One of the prominent themes we covered last year was the Android trend, which has been gaining popularity over the past few years and will gain even more momentum in 2018. One of the big reasons for Android’s rise is Microsoft’s decision to sunset its mobile operating systems, including:
- Windows Embedded CE 6.0 (June 10, 2018)
- Windows Embedded 8.1 Handheld (June 9, 2019)
- Windows Embedded Handheld 6.5 (January 14, 2020) and
- Windows 10 Mobile (October 13, 2020).
Within the next couple of years, more than 15 million devices will be reaching their end of support date, which leaves Android, iOS, or something else to fill the gap.
Android is becoming the clear platform of choice among rugged mobile device manufacturers with more than 88% of manufacturers shipping Android-based products today. This trend was further confirmed at the 2018 NRF Big Show in New York City, where I met with dozens of hardware manufacturers all of which talked about their latest Android handheld, printer, tablet, gateway or other form factor.

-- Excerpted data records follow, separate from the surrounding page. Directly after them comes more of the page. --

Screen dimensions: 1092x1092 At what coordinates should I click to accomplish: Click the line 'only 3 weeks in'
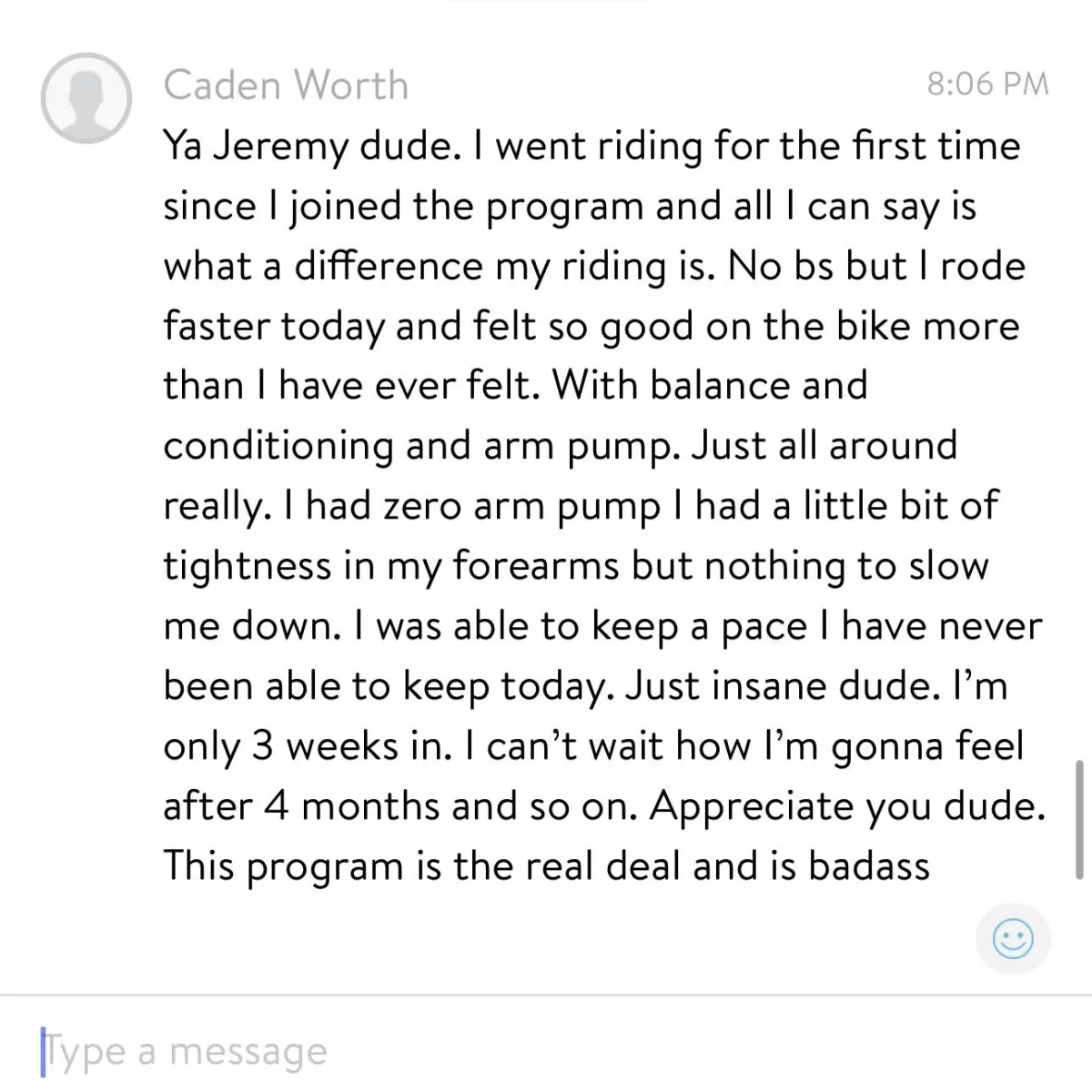593,747
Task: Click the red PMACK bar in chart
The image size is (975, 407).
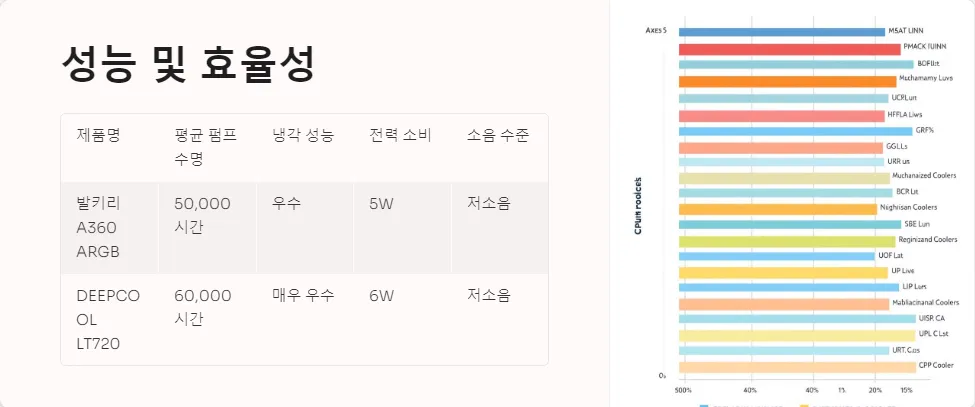Action: (789, 49)
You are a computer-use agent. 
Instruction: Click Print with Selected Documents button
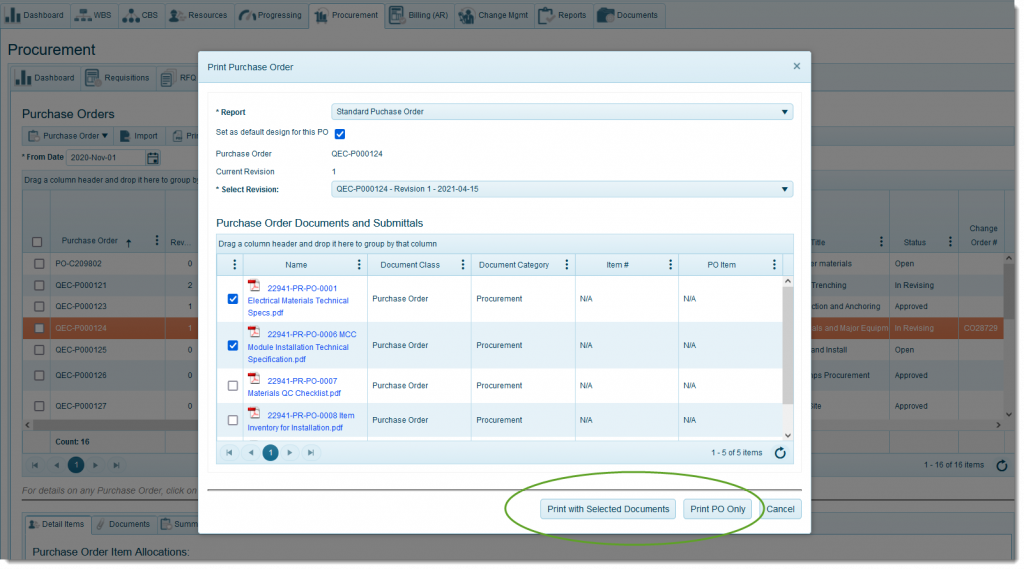608,509

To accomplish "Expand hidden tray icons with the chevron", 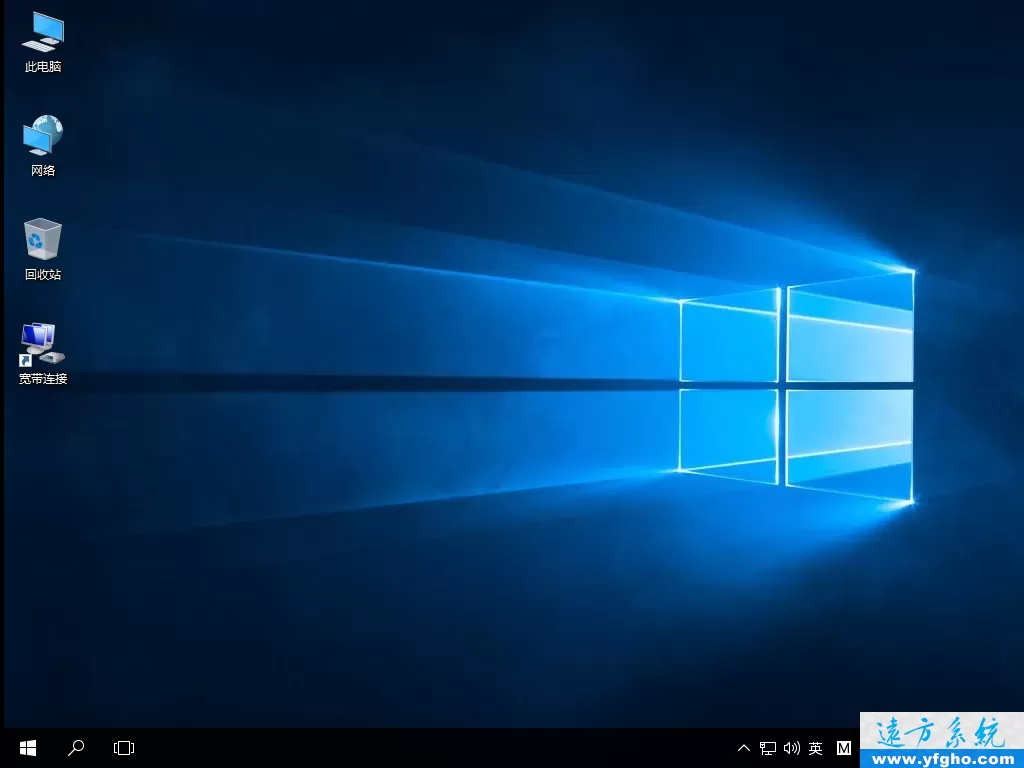I will click(x=743, y=747).
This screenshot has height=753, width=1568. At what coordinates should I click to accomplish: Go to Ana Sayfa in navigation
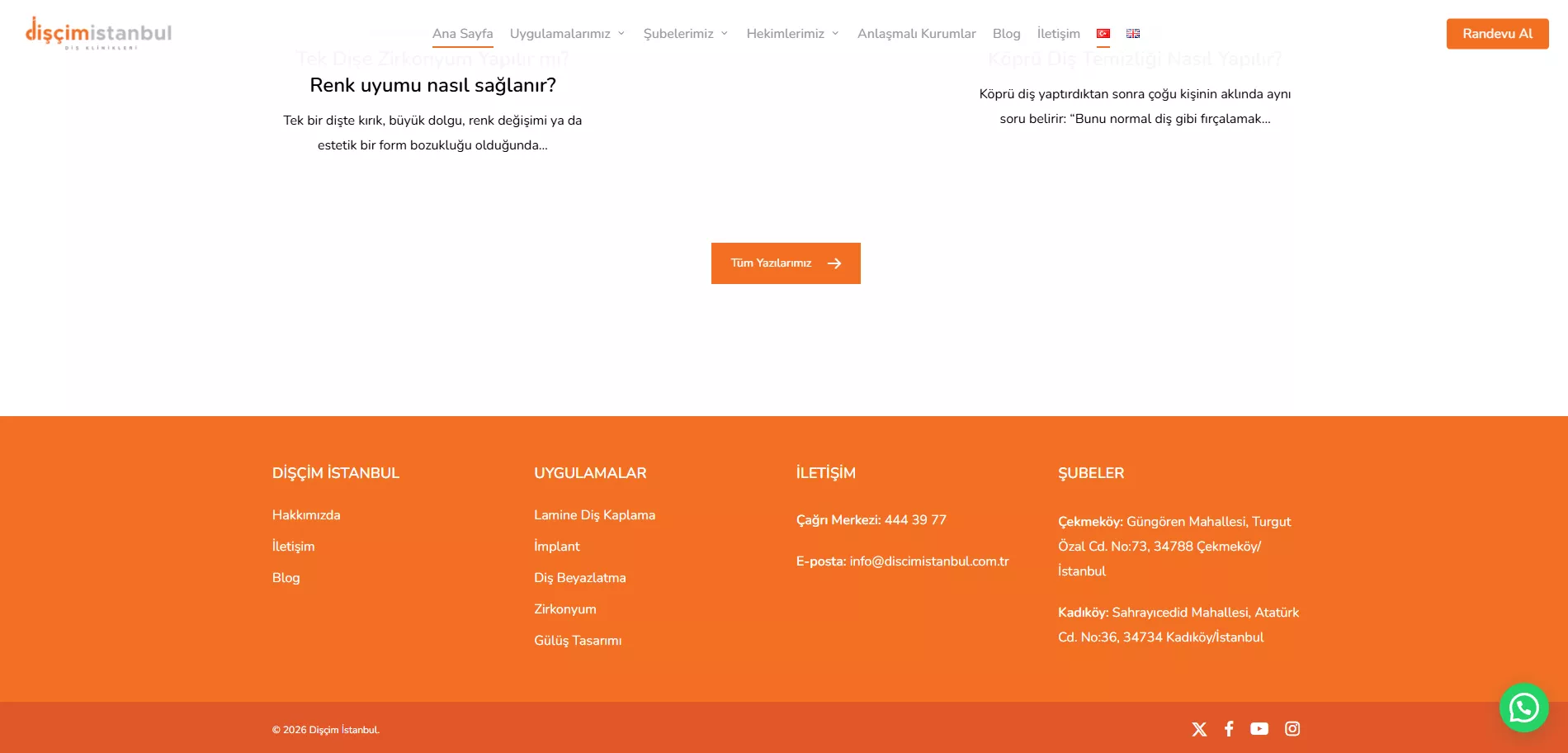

Android Challenges: Updates, Security, Investment Protection
The obvious message to ISVs is that building software that works on Android is a smart choice. That said, there’s a number of challenges that come with Android, which is the reason so many manufacturers have been hesitant to go all in. First, it’s hard to keep up with all the versions (i.e., flavors) that have been released over the past five years, at the rate of about one major update a year (e.g., KitKat, Lollipop, Marshmallow, Nougat and Oreo). Security is another major concern companies have with adopting Android-based devices. A study conducted in 2016 found that only about half of Android devices were updated with the latest security patch sometime during the year, which was a primary contributor to the QuadRooter attack. A look at one of the most popular manufacturers of Android devices, Samsung, gives further insight into the security challenges. Samsung offers 13 smartphone models sold by multiple carriers, each of which customizes its operating system to different degrees, resulting in more than 1,000 variations of every version of the software.
Topping off the list of Android challenges is the fact that end users expect a five-year lifecycle on their hardware investments. When you look at the Android OS as it exists in the consumer space, the security lifecycle typically ends about 36 months after the latest OS is released.
How ISVs Can Win with Android
The good news for ISVs is that they can play a critical role in solving the aforementioned Android challenges. First, they can partner with and recommend hardware that comes with security and support. A case in point is Zebra, which offers LifeGuard for Android. LifeGuard extends the lifecycle of Zebra Android devices by covering two additional OS releases (three years total), plus two additional years of security patches after that, giving users five years of investment protection.
Another approach ISVs can consider is working with hardware manufacturers that will continue supporting legacy OSs. For example, mobile device manufacturer Janam got its start supporting legacy Symbol devices running Palm OS, which Motorola stopped supporting shortly after it acquired Symbol in 2006. Janam continues to offer legacy operating system support today, including Android and Windows Mobile operating systems that have reached end of support. Of course, the company also supports the latest versions of Android.
The bottom line for ISVs is that solving end-user mobile operating system challenges is a great way to stand out from the competition and build a successful business. Whether you’re working directly with end users and educating them about their options or educating your channel partners about ways they can better serve their customers or prospect, it’s a win-win either way.